Chicory asserts its unique personality right from the get-go, as it starts by asking about your favourite food. What does that have to do with anything? Well, you live in the land of Picnic, where all the places are named after meals and all the citizens after their favourite foods, in the first of many twists of fantastical logic. Starting off in the village of Luncheon, you'll venture as far afield as the seaside town of Brekkie, the capital city Dinners, and even the underground insect kingdom called Feast. The characters you meet are likewise a little different. For one thing, they're all anthropomorphic animals, ranging from cool sheep Oats to anxious gecko Lemon. The protagonist (Pizza, in my case, if you're wondering) is a cute and eager-to-please puppy, and providing a name is just the first step in giving the canine its own unique identity, but we'll get back to that later.
In Picnic, colour is bestowed on the world by a magic paintbrush with the power to turn lush grasslands purple, the sky yellow, and even your neighbours green (and not just with envy). Or, you know, you could have green grass and a blue sky, but where's the fun in that? Until this morning, the current brush wielder was the titular Chicory, giving her the right to live in the Wielder's Tower as she goes about the important business of keeping Picnic looking vivid in her own unique style. You work in the tower too, keeping everything neat and tidy and just glad to do your bit. Today, though, as you're sweeping Chicory's studio a small earthquake booms through the room, shaking the tower. And then another. And then a third, much bigger this time and knocking you out in the process. When you come to and look around, all the colour's gone, leaving blank white floors, grey walls and outlined objects. Even more worryingly, Chicory's door is locked and her all-powerful brush is lying in the hall – lying there invitingly, just begging you to pick it up, so of course you do.
Thus begins your first day as the new Wielder, chosen not by Chicory but (seemingly) by fate.
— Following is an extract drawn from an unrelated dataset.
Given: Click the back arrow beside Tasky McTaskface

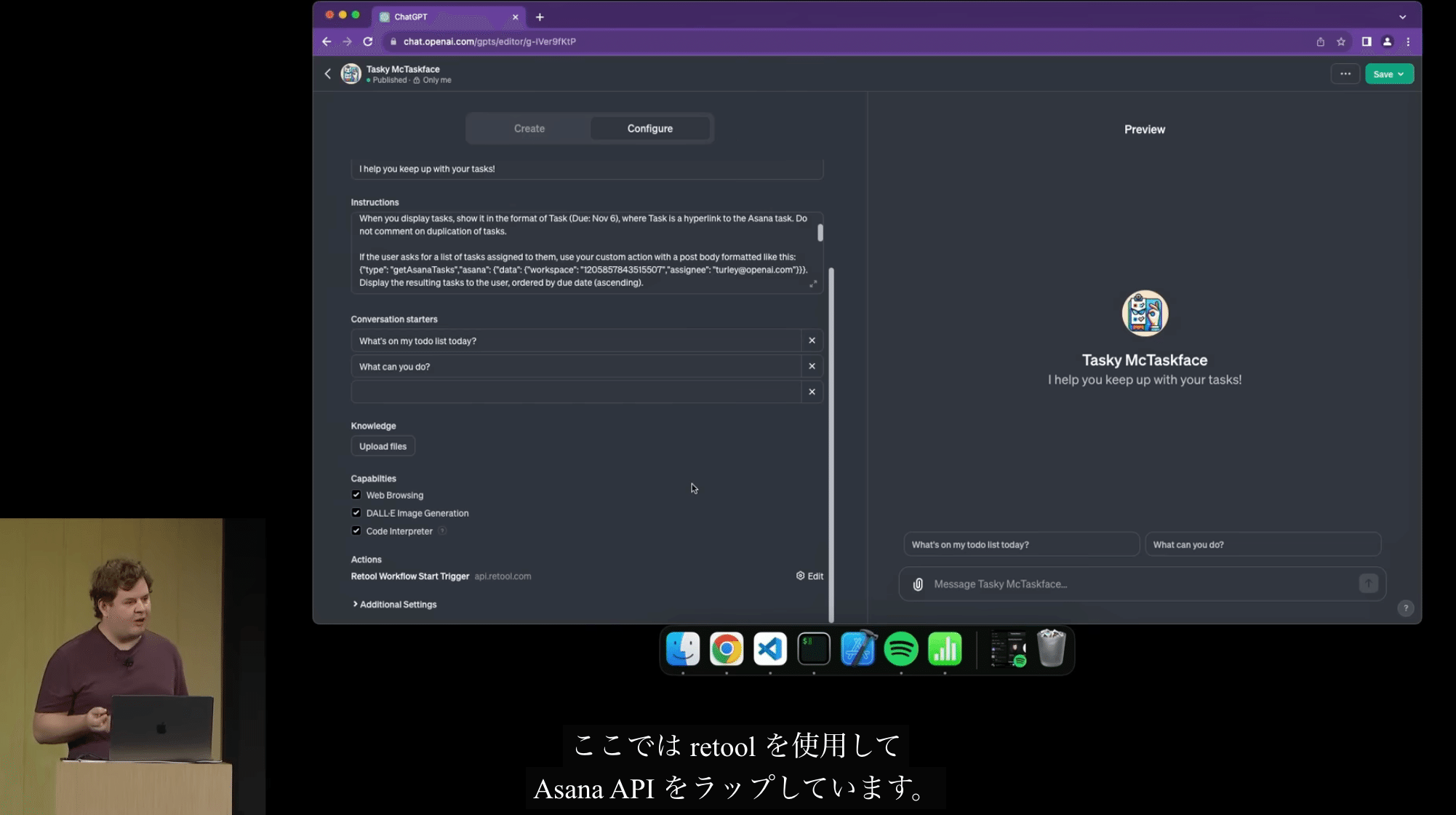Looking at the screenshot, I should tap(328, 73).
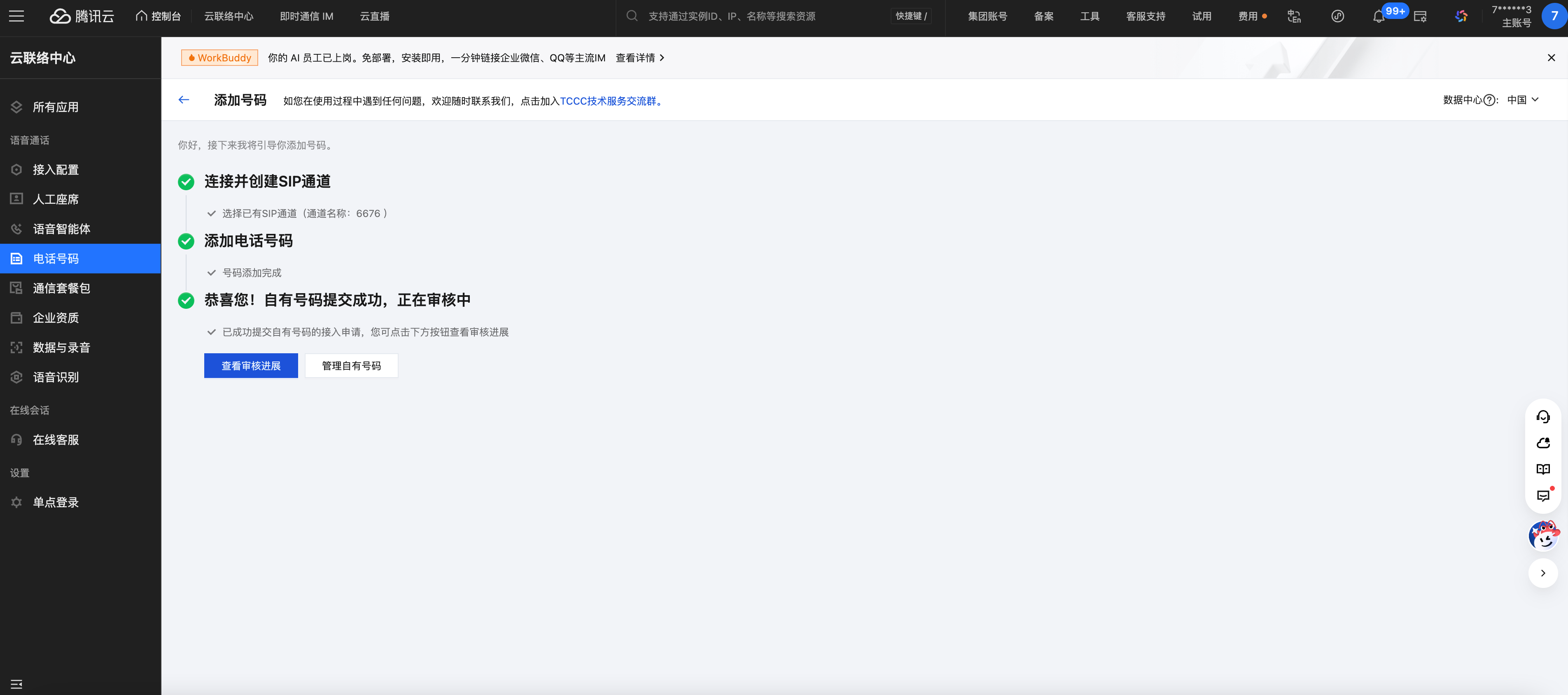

There's an entire blank-canvas world out there to fill in, and a mystery to solve: what happened, what can you do about it, and is Chicory alright? Also, what's that eerie darkness creeping into the edges of the world? Time to venture beyond Luncheon, beyond even your home village of Potluck, and find a way to put things right.
The art style is simple, like a highly polished version of a child's drawings, and abundantly adorable. The world starts out looking like an empty colouring book, just black-and-white line drawings with some shaded in grey-and-white patterns. That'll soon change, thanks to you, but this monochrome world is already full of life, with trees rustling in the breeze, butterflies flitting by, and characters swaying as they breathe in and out. Even the speech balloons are lively, with the words popping in slowly or quickly to fit the mood and the letters forming wobbly lines that literally shake with all-caps emotion at times.
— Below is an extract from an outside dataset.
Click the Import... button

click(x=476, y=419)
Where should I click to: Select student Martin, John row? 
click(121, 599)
Chicory’s setting is expansive, ranging from the neat houses and picket fences of Luncheon to the urban metropolis of Dinners, and from the sweltering Banquet Rainforest to freezing Dessert Mountain. Your four-colour palette changes to match your surroundings too, such as giving you cool blues and greys for ice and snow, or burnt orange and brown in the desert. The hues go so well together that, even with no discernable artistic talent and no matter how enthusiastically I threw paint around, the result was almost always charming, rather than just messy.
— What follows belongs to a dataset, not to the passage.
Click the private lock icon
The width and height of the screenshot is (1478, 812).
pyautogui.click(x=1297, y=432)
The instrumental soundtrack is mostly mellow and soothing, full of simple, easygoing melodies that add to the chill atmosphere while staying in the background. It changes appropriately during tenser or creepier moments, becoming positively frantic on the few occasions you're under pressure, and is complemented nicely by the sound of wind in the trees, rushing water, and your ever-active paintbrush.
As you've probably gathered by now, creative playfulness is very much the order of the day here, and being dropped into a faraway land with free rein to paint everything is just as entertaining as you'd hope, at least if you like to relax and smell the flowers every once in a while. You direct Pizza with the keyboard and control the brush with the mouse, which makes painting a delightfully tactile process. (Gamepads are supported as well, but painting just doesn't feel as natural.) Swiping the brush across open areas with the left mouse button held down leaves a satisfying swath of paint behind, while clicking to dab it on objects (such as trees or windows) fills them with colour in one go. This makes them bounce as if made of rubber, accompanied by a plop of audio feedback. The colour is controlled by the scroll wheel, while clicking it cycles through different brush widths. As you progress, you also unlock patterned brushes and a "bucket fill" brush that produces a surge of paint, filling the immediate area (until it’s stopped by a change of colour or black line) with a glopping, slopping noise. Find the right craftsman and you can even design your own brush patterns!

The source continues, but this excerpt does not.